Solid tantalum capacitors have extremely low series resistance, making them a preferred component for power decoupling on cards.
Tantalum capacitors, however, have a defect: they exhibit a slight non-linearity, which is why these capacitors are not recommended for signal transmission (creation of even harmonics) except when they are associated with other non electrolytic capacitors for form a composite capacitor (Safety Certified Capacitors).
Solid tantalum capacitors also have another defect: tantalum may catch fire if the current is exceeded or in case of failure. That is why they are little used in applications where it presents a danger for the user (automobile for example).
An electrolytic capacitor is modeled more or less realistically.
As a first approximation, the main characteristics of the component are described:
- the value of the capacity;
- series resistance;
- series inductance;
- parallel resistance;
By making a more elaborate modeling, one accesses finer characteristics:
- load hysteresis;
- the battery effect;
- others (influence of temperature , aging of materials, etc.).

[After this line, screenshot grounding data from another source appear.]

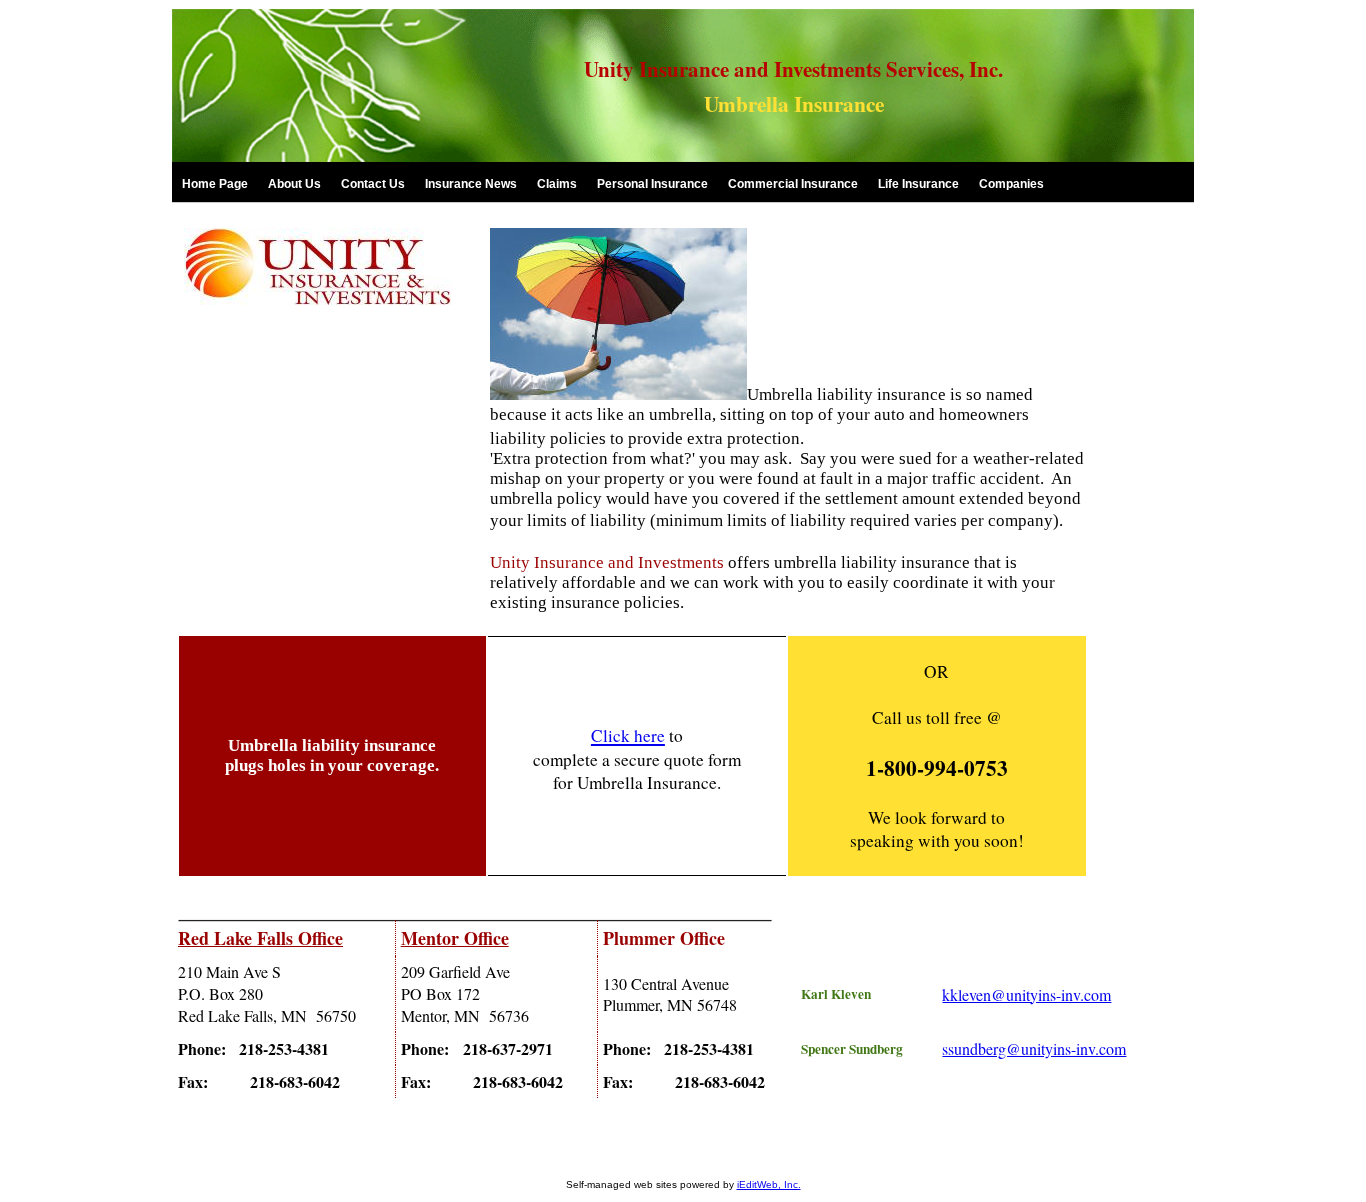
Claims (557, 184)
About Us (294, 184)
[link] (215, 183)
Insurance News (471, 184)
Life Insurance (918, 184)
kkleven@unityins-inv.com (1026, 994)
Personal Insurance (652, 184)
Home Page (215, 184)
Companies (1011, 184)
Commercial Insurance (793, 184)
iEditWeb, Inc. (769, 1184)
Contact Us (373, 184)
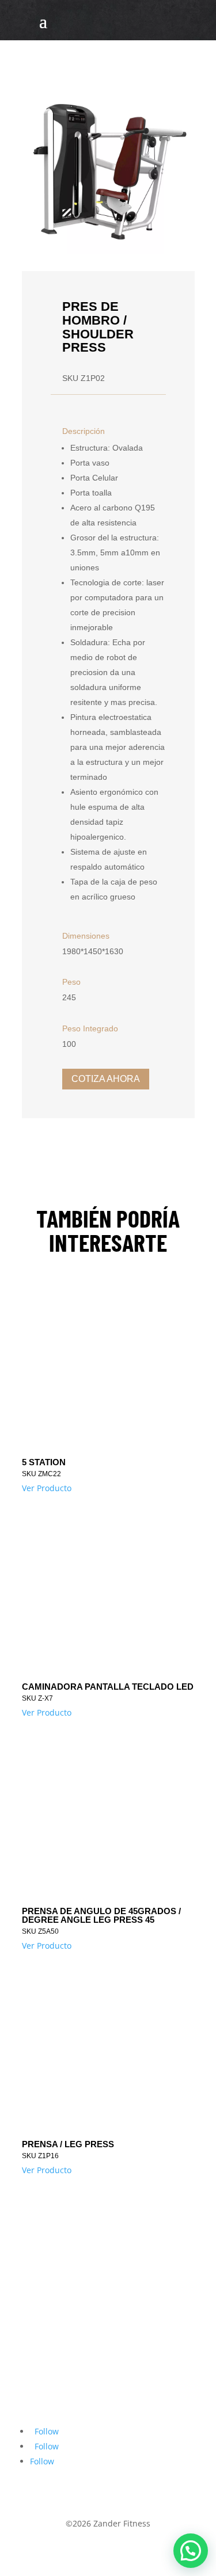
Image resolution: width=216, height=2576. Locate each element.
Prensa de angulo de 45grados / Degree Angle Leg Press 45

The load hysteresis is an effect that, below a threshold voltage (low), the jelly does not let current flow (for example, a large electrolytic capacitor of 1 farad subjected to a voltage of 5 microvolts n will not accumulate a charge of 5 microcoulombs). As a result, the weak alternating signals come out with a distortion that is comparable to that of a pure class B amplifier , although much less.
The battery effect, less negligible, is due to the existence of a parasitic electrolysis reaction and electrosynthesis which take place in the presence of an alternating signal or a DC voltage. This charge and discharge of battery is not to be confused with a charge and discharge of capacitor, because its time constant is much greater. To observe it, you can charge an electrolytic capacitor, let it charge for a few minutes (which causes the phenomenon) and then unload it abruptly by short-circuiting it for a short time. By means of a voltmeter , one will then observe at the limits the reappearance of a tension: it is the load of battery.
Another effect of this technology is that the insulating layer does not necessarily have the same thickness, even for the same model. The thickness depends on several factors: the temperature, the microscopic micro-asperities of the metal, the vibrations, the humidity during manufacture, the age of the capacitor, the use to which it has been subjected, etc. This is why the electrolytic capacity is always presented with great tolerance (typically -20% to +100% for big), which makes them bad candidates to make accurate filters or time bases.
They are manufactured according to the classic definition of the capacitor: a metal conductor split with an insulator. As always, the insulation, chosen according to the use one wants to make, will determine the nature of the capacitor (Safety Certified Capacitors).
This category includes variable / adjustable capacitors and some low value capacitors realized using the printed circuit itself. Its insulation characteristics are quite weak and sensitive to ambient humidity.Example:
- Adjustable air condenser (used in radio receivers for the choice of stations).
They are constituted of movable armatures one compared to the other; the facing surfaces determine the value of the capacitor.
- the advantages of an extremely low inductance and a particularly high series resistance, this is why capacitors with ceramic insulation are widely used:
- in high frequency applications (up to hundreds of gigahertz)
- in high voltage applications (valve circuits ( tubes ) for example)
- for surface components, as they lend themselves to miniaturization.
- to be mechanically fragile
- to have a field of lightning not particularly high. They require a certain distance between the plates and therefore lend themselves poorly to large capacities (which does not matter in the high frequencies).